GOAL OF THE EXERCISE
Copy exactly the lines of the data below, beginning with the line with "Task: Click into the Sub Search input field" and ending with the line with "Click the citation". Pictures are to be omitted.
─── AVAILABLE RECORDS ───
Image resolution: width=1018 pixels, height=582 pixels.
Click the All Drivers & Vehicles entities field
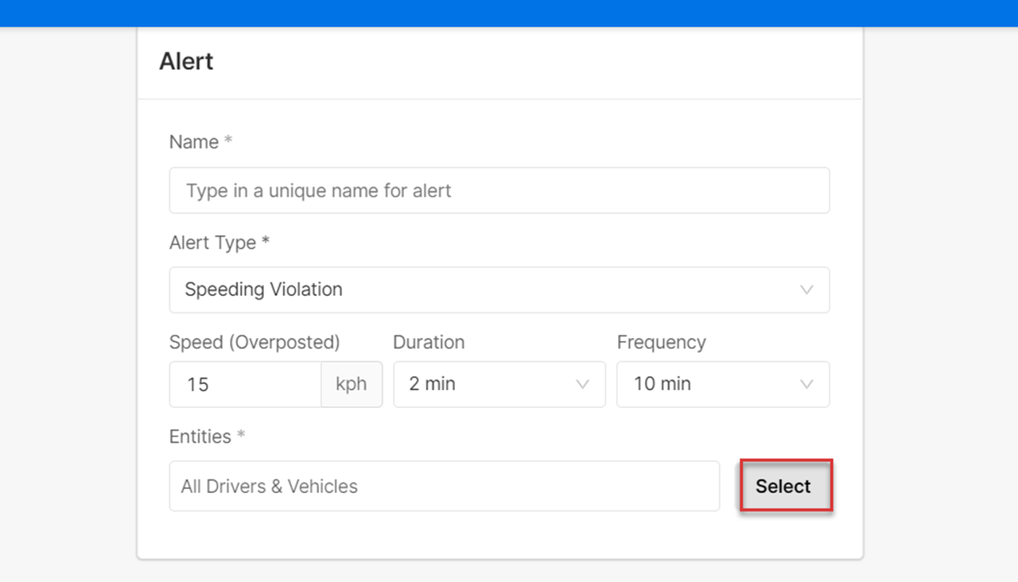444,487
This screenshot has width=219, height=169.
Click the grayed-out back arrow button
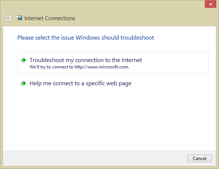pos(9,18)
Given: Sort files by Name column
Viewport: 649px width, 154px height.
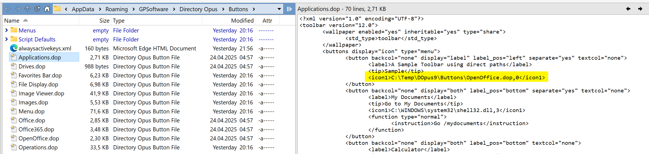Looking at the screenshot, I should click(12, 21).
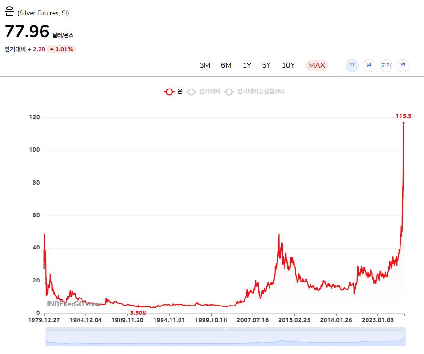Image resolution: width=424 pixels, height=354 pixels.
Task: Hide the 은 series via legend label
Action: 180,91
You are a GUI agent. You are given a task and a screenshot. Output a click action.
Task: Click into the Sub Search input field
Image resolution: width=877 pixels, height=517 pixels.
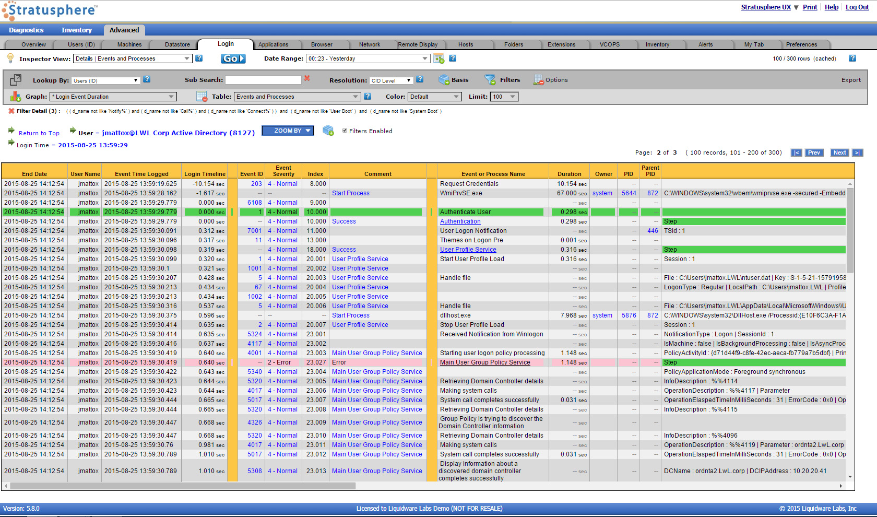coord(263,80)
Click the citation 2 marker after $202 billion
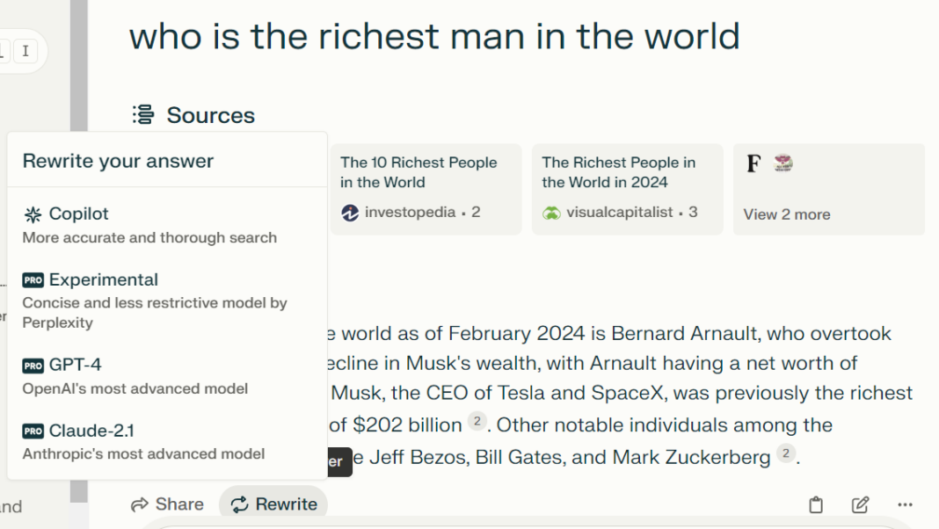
───
─── AVAILABLE RECORDS ───
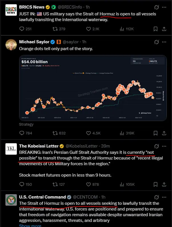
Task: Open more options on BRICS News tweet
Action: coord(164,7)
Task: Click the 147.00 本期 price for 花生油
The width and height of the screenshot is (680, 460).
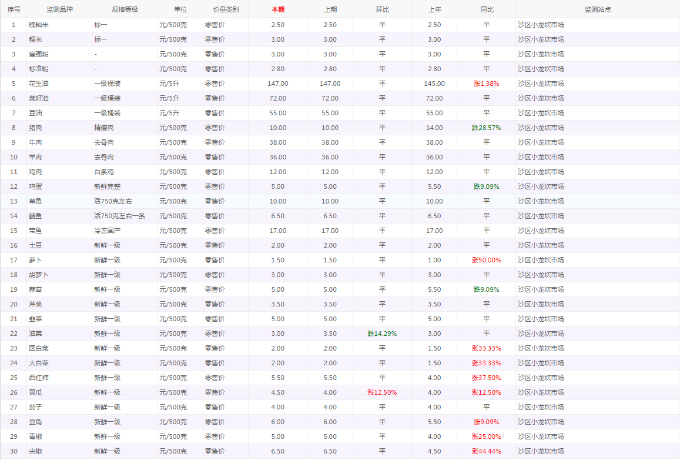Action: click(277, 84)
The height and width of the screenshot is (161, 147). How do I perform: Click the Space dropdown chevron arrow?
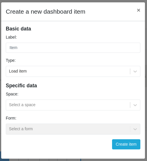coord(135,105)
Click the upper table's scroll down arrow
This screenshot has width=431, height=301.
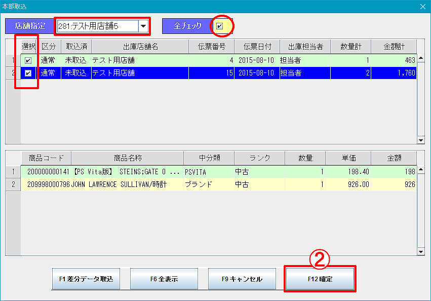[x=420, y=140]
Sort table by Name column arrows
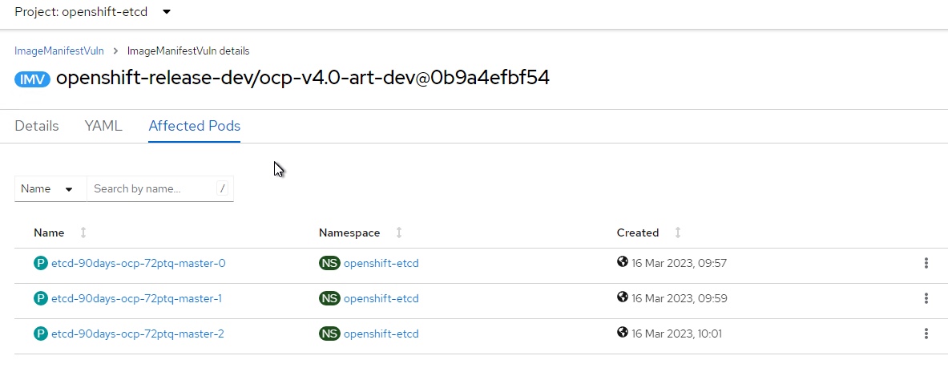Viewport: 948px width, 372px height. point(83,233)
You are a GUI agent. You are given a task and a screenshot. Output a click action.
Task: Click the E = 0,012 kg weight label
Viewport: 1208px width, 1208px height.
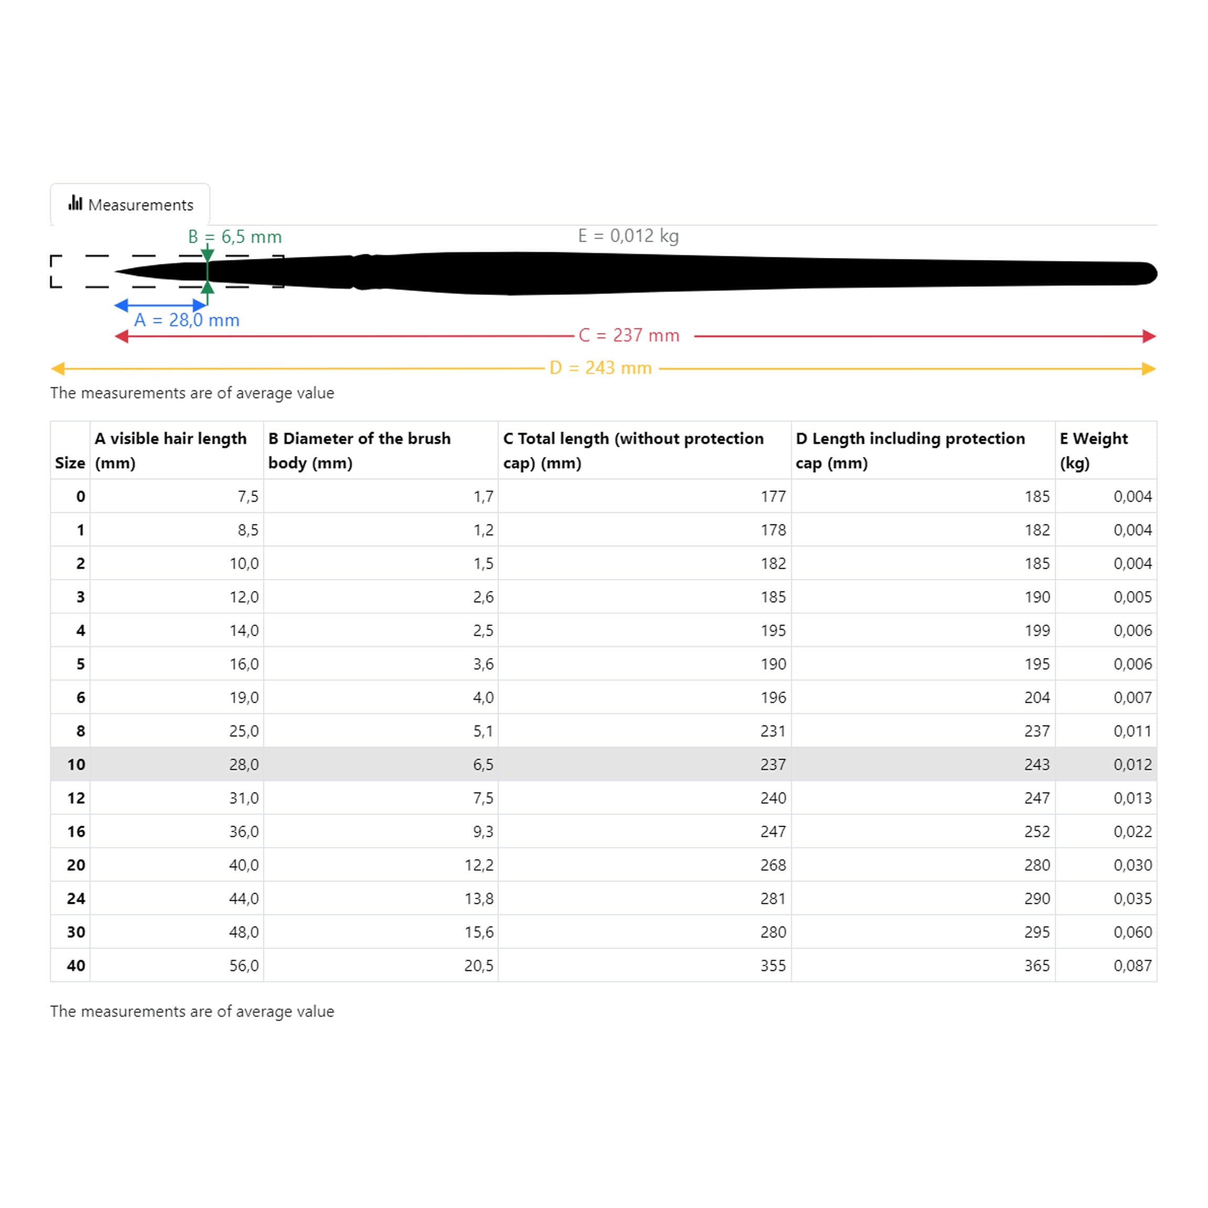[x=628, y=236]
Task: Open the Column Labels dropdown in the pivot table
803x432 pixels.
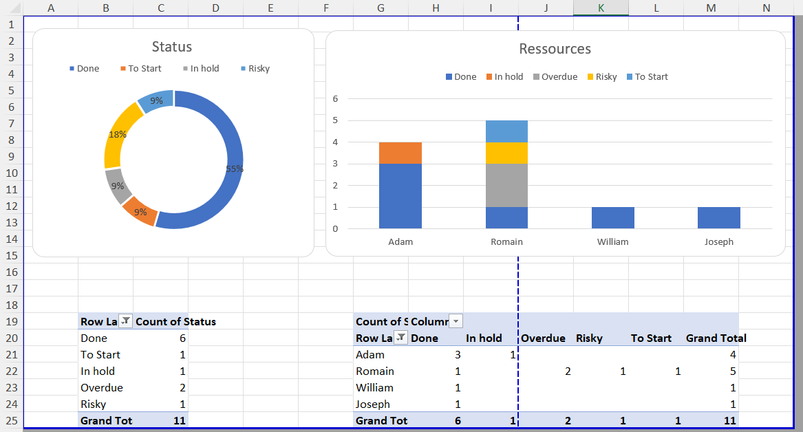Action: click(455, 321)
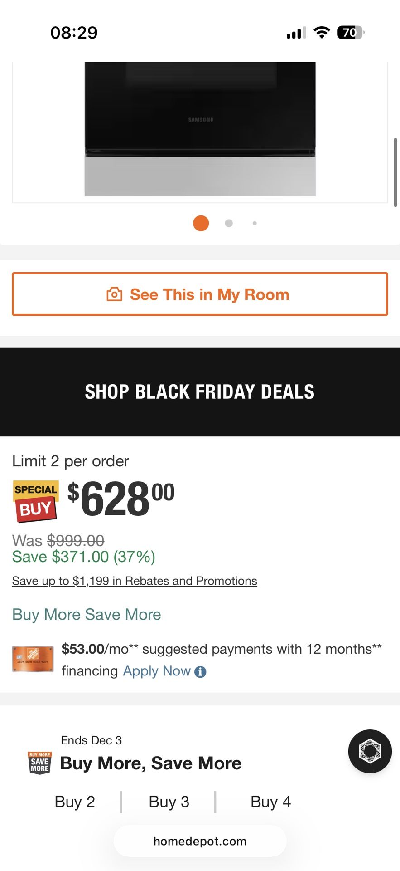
───
─── AVAILABLE RECORDS ───
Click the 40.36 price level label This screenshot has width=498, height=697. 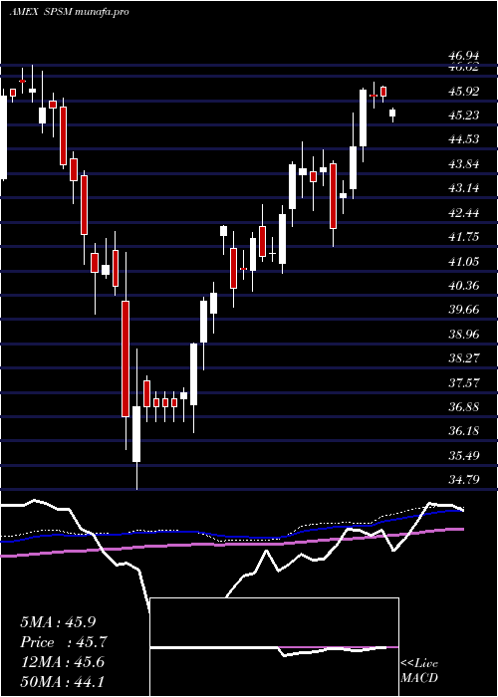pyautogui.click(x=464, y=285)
───
EXERCISE RESULT
Task: Click into the Sub Search input field
Image resolution: width=877 pixels, height=517 pixels.
coord(263,80)
Click the citation 2 marker after $202 billion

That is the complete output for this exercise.